Structured queries (SPARQL, Cypher): Let LLMs generate graph queries from user input.
Context beyond text: Some info is implicit and scattered across documents, but explicit in the graph.

5.2 Approaches#

Vector-based retrieval over nodes/edges: Treat node/edge texts as documents; embed and run semantic search (baseline RAG, but on graph content).
Prompt-to-Graph Query: Use the LLM to translate the user’s question to a graph query (e.g. SPARQL/Cypher), then fetch subgraph to answer.
Hybrid: Use vectors to find graph entities, then expand by graph traversal.

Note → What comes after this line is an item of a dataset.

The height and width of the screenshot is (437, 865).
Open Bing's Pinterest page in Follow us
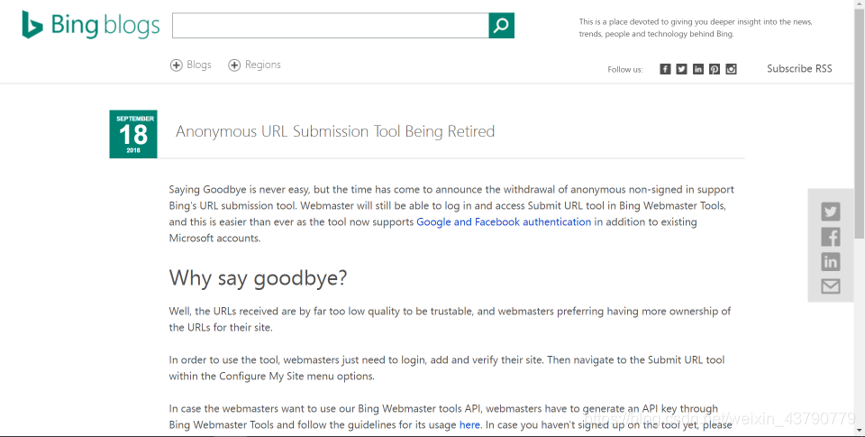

5.3 Hands-on Demo: Building/Querying a Knowledge Graph#

Let’s use NetworkX to create and query a tiny toy KG.

Dataset: Demo Corpus#

We will use a tiny mixed-domain corpus (AI, Climate, Biomedical, Materials) stored in data/demo_corpus.jsonl.

from pathlib import Path
import pandas as pd

DATA_PATH = 'data/demo_corpus.jsonl'
df = pd.read_json(DATA_PATH, lines=True)
docs = df.to_dict('records')
print(f'Loaded {len(docs)} docs from {DATA_PATH}')
display(df[['id','title','year','authors','topics']].head())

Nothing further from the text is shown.